:: DATA PROVIDED ::

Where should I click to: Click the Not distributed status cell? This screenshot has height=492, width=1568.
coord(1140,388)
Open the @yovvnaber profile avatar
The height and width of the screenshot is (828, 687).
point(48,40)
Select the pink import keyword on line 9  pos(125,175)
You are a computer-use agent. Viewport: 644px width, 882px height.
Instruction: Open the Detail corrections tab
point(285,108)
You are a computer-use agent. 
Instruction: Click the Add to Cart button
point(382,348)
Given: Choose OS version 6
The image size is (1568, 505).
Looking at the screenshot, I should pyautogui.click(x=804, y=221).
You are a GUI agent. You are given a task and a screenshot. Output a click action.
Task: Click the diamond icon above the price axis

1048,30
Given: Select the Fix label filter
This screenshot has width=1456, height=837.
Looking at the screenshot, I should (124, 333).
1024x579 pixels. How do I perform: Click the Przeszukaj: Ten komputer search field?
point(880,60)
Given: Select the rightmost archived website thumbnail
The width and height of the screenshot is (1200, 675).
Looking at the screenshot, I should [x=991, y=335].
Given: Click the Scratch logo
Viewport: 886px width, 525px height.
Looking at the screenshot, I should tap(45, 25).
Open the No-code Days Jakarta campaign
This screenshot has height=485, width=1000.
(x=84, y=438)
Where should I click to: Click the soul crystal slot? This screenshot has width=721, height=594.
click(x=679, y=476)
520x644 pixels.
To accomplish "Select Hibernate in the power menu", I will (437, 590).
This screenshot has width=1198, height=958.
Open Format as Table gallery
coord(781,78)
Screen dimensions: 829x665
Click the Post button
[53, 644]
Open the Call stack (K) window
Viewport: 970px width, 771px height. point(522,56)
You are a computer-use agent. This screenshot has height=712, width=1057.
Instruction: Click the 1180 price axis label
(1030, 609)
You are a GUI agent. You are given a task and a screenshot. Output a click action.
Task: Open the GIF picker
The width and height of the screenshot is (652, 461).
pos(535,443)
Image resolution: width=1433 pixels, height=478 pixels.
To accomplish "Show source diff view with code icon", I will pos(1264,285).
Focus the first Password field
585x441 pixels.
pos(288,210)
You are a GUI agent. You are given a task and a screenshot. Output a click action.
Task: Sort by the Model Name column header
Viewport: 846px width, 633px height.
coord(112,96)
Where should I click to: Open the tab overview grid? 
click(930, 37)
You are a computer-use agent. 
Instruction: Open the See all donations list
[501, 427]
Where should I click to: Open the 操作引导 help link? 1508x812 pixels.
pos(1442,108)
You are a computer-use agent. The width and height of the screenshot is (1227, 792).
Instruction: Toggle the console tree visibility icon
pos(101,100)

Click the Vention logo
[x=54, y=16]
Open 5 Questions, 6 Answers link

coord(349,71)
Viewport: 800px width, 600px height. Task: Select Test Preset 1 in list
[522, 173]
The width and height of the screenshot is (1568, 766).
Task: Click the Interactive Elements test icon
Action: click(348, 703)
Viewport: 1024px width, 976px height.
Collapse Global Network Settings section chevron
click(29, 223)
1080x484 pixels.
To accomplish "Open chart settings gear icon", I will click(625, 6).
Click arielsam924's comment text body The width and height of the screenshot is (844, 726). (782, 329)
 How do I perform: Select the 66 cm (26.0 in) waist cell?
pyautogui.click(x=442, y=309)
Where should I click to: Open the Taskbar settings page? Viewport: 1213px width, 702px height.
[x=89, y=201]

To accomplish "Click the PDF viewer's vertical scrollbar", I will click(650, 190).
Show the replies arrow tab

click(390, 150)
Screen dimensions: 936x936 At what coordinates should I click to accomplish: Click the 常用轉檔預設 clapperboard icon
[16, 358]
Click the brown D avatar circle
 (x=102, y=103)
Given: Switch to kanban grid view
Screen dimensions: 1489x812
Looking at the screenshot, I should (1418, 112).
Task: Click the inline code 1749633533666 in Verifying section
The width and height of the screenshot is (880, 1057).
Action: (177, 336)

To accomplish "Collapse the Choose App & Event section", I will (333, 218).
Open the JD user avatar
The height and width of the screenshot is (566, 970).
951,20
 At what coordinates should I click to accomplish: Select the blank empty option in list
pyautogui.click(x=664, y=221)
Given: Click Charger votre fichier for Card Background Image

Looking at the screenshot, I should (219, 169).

:::

*WORK REQUIRED:* The required output is the complete set of records, reproduced exactly.

*EXERCISE RESPONSE:*
Where should I click to: Click the Not distributed status cell? This screenshot has height=492, width=1568.
coord(1140,388)
Open the @yovvnaber profile avatar
The height and width of the screenshot is (828, 687).
point(48,40)
Select the pink import keyword on line 9  pos(125,175)
You are a computer-use agent. Viewport: 644px width, 882px height.
Instruction: Open the Detail corrections tab
point(285,108)
You are a computer-use agent. 
Instruction: Click the Add to Cart button
point(382,348)
Given: Choose OS version 6
The image size is (1568, 505).
Looking at the screenshot, I should pyautogui.click(x=804, y=221).
You are a GUI agent. You are given a task and a screenshot. Output a click action.
Task: Click the diamond icon above the price axis

1048,30
Given: Select the Fix label filter
This screenshot has width=1456, height=837.
Looking at the screenshot, I should (124, 333).
1024x579 pixels. How do I perform: Click the Przeszukaj: Ten komputer search field?
point(880,60)
Given: Select the rightmost archived website thumbnail
The width and height of the screenshot is (1200, 675).
Looking at the screenshot, I should [x=991, y=335].
Given: Click the Scratch logo
Viewport: 886px width, 525px height.
Looking at the screenshot, I should tap(45, 25).
Open the No-code Days Jakarta campaign
This screenshot has height=485, width=1000.
(x=84, y=438)
Where should I click to: Click the soul crystal slot? This screenshot has width=721, height=594.
click(x=679, y=476)
520x644 pixels.
To accomplish "Select Hibernate in the power menu", I will (437, 590).
This screenshot has width=1198, height=958.
Open Format as Table gallery
coord(781,78)
Screen dimensions: 829x665
Click the Post button
[53, 644]
Open the Call stack (K) window
Viewport: 970px width, 771px height. point(522,56)
You are a computer-use agent. This screenshot has height=712, width=1057.
Instruction: Click the 1180 price axis label
(1030, 609)
You are a GUI agent. You are given a task and a screenshot. Output a click action.
Task: Open the GIF picker
The width and height of the screenshot is (652, 461).
pos(535,443)
Image resolution: width=1433 pixels, height=478 pixels.
To accomplish "Show source diff view with code icon", I will pos(1264,285).
Focus the first Password field
585x441 pixels.
pos(288,210)
You are a GUI agent. You are given a task and a screenshot. Output a click action.
Task: Sort by the Model Name column header
Viewport: 846px width, 633px height.
coord(112,96)
Where should I click to: Open the tab overview grid? 
click(930, 37)
You are a computer-use agent. 
Instruction: Open the See all donations list
[501, 427]
Where should I click to: Open the 操作引导 help link? 1508x812 pixels.
pos(1442,108)
You are a computer-use agent. The width and height of the screenshot is (1227, 792).
Instruction: Toggle the console tree visibility icon
pos(101,100)

Click the Vention logo
[x=54, y=16]
Open 5 Questions, 6 Answers link

coord(349,71)
Viewport: 800px width, 600px height. Task: Select Test Preset 1 in list
[522, 173]
The width and height of the screenshot is (1568, 766).
Task: Click the Interactive Elements test icon
Action: click(348, 703)
Viewport: 1024px width, 976px height.
Collapse Global Network Settings section chevron
click(29, 223)
1080x484 pixels.
To accomplish "Open chart settings gear icon", I will click(625, 6).
Click arielsam924's comment text body The width and height of the screenshot is (844, 726). (782, 329)
 How do I perform: Select the 66 cm (26.0 in) waist cell?
pyautogui.click(x=442, y=309)
Where should I click to: Open the Taskbar settings page? Viewport: 1213px width, 702px height.
[x=89, y=201]

To accomplish "Click the PDF viewer's vertical scrollbar", I will click(650, 190).
Show the replies arrow tab

click(390, 150)
Screen dimensions: 936x936 At what coordinates should I click to accomplish: Click the 常用轉檔預設 clapperboard icon
[16, 358]
Click the brown D avatar circle
 (x=102, y=103)
Given: Switch to kanban grid view
Screen dimensions: 1489x812
Looking at the screenshot, I should (1418, 112).
Task: Click the inline code 1749633533666 in Verifying section
The width and height of the screenshot is (880, 1057).
Action: (177, 336)

To accomplish "Collapse the Choose App & Event section", I will (333, 218).
Open the JD user avatar
The height and width of the screenshot is (566, 970).
951,20
 At what coordinates should I click to accomplish: Select the blank empty option in list
pyautogui.click(x=664, y=221)
Given: Click Charger votre fichier for Card Background Image

Looking at the screenshot, I should (219, 169).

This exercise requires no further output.